PART II
CHAPTER I
[MINE ENEMY]
So many steps the length of my cell—beginning with the heel planted against the wall under the high window, and finishing at the door; so many steps across—beginning with the heel planted against the wall opposite the bed, and finishing at night at the bed itself, or in the day, when the bed had been turned up against the wall, at the opposite wall. Beside the door the heavy sheet of ground glass that made another window, outside which a light burned at night for a certain time; before that ground glass a wooden slab, fixed firmly in the wall, for a table; a stool for seat. And on the table my Bible. And that was my home for twenty years!
At first, when I realized what it meant: that I was to live there for all my life—that ambition, hope, and all that made life worthy had been stripped away from me—I rebelled fiercely. If I had had any chance to kill myself I should have done it; because this was so different from anything I had planned. I saw the years stretching on before me—seemed to see the very stones of the place worn by my feet, and I growing old in captivity, with all the busy eager world going on outside. Men and women living and loving, and laughing and weeping; little children being born; the seasons renewing themselves; and I at coarse toil, counting the days, and wondering when they would cease for me.

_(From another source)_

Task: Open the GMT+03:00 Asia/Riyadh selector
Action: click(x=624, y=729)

And yet in time, mercifully enough, I did not count the days. I knew when Sunday came round, because there was a difference; one sat in the chapel attached to the prison, and heard a man speak, and the sound of singing and of an organ; one looked about on the faces of other men, prisoners like oneself, and wondered about them. The same faces were seen in the exercise yard and in the shops during the week; but Sunday was a day to be looked forward to, as a break in the dread monotony of the week. I only counted Sundays after a time.
After a time, too, the fierce rebellion passed; I was getting used to things. One gets used to anything, they say, in this world; one's edges become blunted. In the course of years mine were blunted so much that I forgot almost how old I was—ceased to care, in fact. And I remember once that when they shifted me from one cell to another I was resentful, and pleaded to be put back again; I knew the stones of the other, and had grown to like them; and this was new to me. It was like turning a man out of his home, and I was bitter about it.

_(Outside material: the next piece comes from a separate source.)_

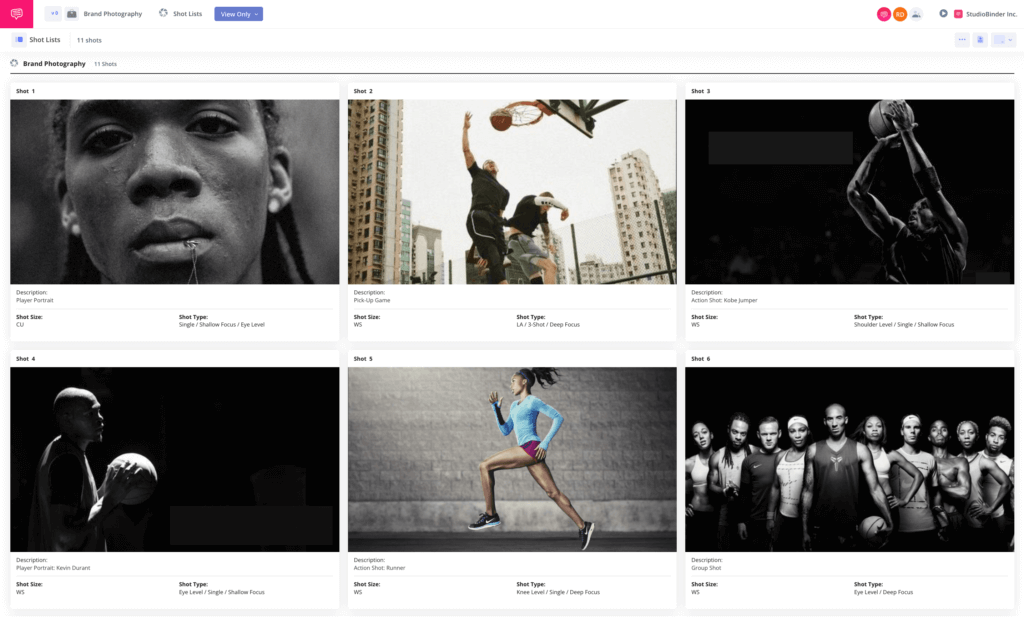
Task: Open the camera icon beside Brand Photography
Action: [71, 13]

My fear at first had been that I might lose what refinement I had; I strove passionately to remember what I had been—to be always something better than those with whom I was herded. I believe I was a model prisoner; I read all that I could from the prison library, and I wrote when they would let me. After a time I began to write of that first part of my life—the free part; I was afraid that in the dull course of the years I might forget. Although at first the remembrance of what I had been and what I had done were strongly with me, in time it all narrowed down to the figure of Barbara, and rested there; nor would my recollection turn to anything else. And during all those twenty years, wherein time did not stand still with me, she never changed; in my remembrance she was always the bright pretty girl of eighteen years of age whom I had loved so long before. It was as though she had died, and I had remembered what she was at the last. And it is safe to say that she was always with me.

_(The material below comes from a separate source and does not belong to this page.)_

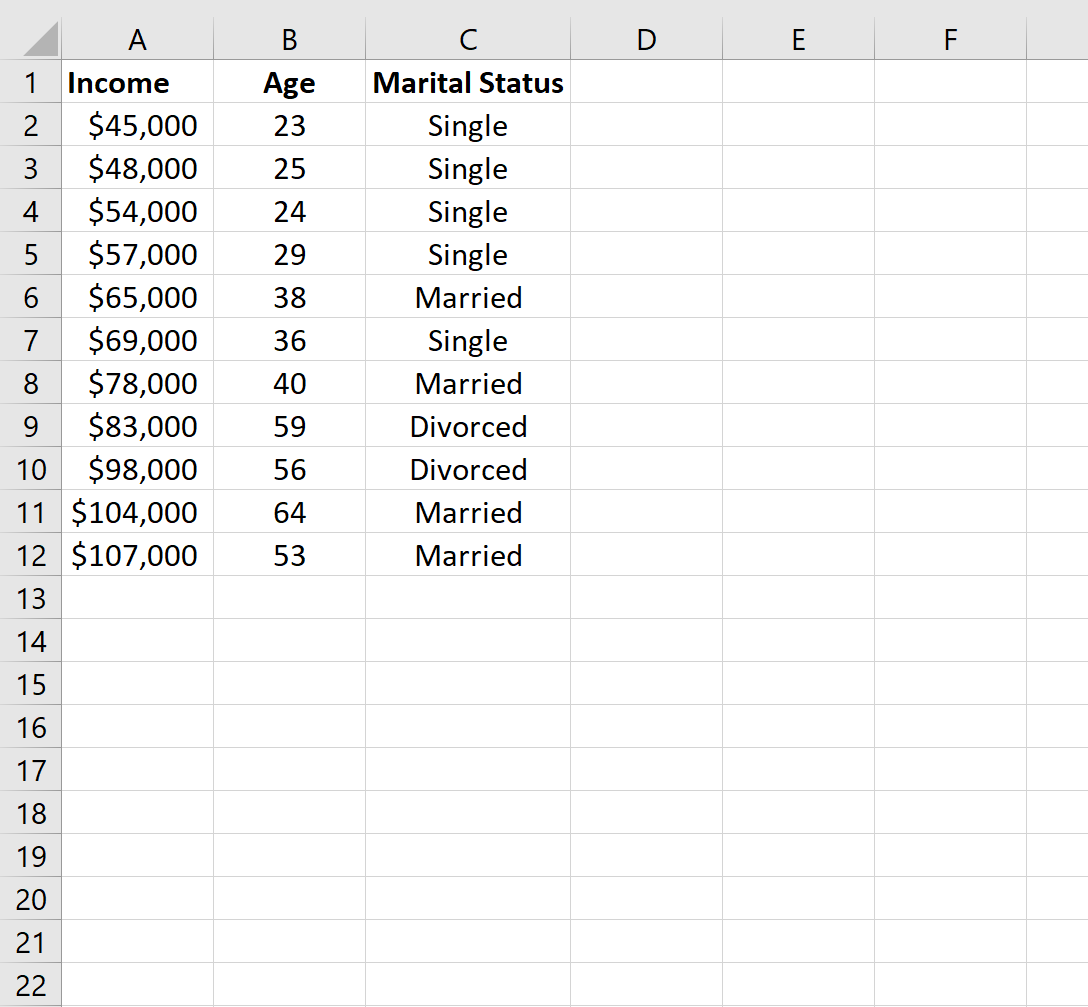The height and width of the screenshot is (1007, 1088).
Task: Select column C header
Action: pyautogui.click(x=467, y=40)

Not that the wall of my prison ever went down, as it had done once when I lay condemned to death; that vision never came to me again. But in the night I dreamed of her—a mad impossible dream—that she waited somewhere near at hand—always young and beautiful, and always loving me—waited until such time as I should, by a miracle, get out into the world again. In the first years of my imprisonment I dreamed that, over and over again; but no other figure out of the past came to me—at least, not after my first remembrance of the world had worn off.